Work to do: Copy out everything from the line containing "Identify the location of regular." down to the end of the entries, requests included, and shift each coordinate in the answers up by 16.

Data provided:
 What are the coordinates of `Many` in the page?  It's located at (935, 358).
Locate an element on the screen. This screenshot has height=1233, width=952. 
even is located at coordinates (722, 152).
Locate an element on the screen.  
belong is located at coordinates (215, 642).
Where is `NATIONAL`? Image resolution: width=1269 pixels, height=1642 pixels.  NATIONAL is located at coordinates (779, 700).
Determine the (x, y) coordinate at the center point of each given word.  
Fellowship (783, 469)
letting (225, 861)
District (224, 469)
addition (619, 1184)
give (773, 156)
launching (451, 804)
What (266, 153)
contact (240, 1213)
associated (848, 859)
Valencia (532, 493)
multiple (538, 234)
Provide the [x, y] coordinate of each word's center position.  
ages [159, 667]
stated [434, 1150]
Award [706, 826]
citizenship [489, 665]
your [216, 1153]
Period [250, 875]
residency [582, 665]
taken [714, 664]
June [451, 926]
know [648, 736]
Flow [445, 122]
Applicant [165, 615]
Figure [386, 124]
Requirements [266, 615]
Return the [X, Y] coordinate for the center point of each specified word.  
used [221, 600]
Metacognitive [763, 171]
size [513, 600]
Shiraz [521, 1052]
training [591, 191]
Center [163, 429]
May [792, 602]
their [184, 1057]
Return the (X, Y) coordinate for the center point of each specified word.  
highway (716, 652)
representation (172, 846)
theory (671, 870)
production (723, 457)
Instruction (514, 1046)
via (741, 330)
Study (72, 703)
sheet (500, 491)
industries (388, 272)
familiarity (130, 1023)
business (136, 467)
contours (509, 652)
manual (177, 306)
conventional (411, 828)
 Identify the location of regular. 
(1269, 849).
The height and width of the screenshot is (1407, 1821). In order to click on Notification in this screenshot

Full solution:
 Identify the location of regular. 
(1285, 865).
The height and width of the screenshot is (1407, 1821). In order to click on Notification in this screenshot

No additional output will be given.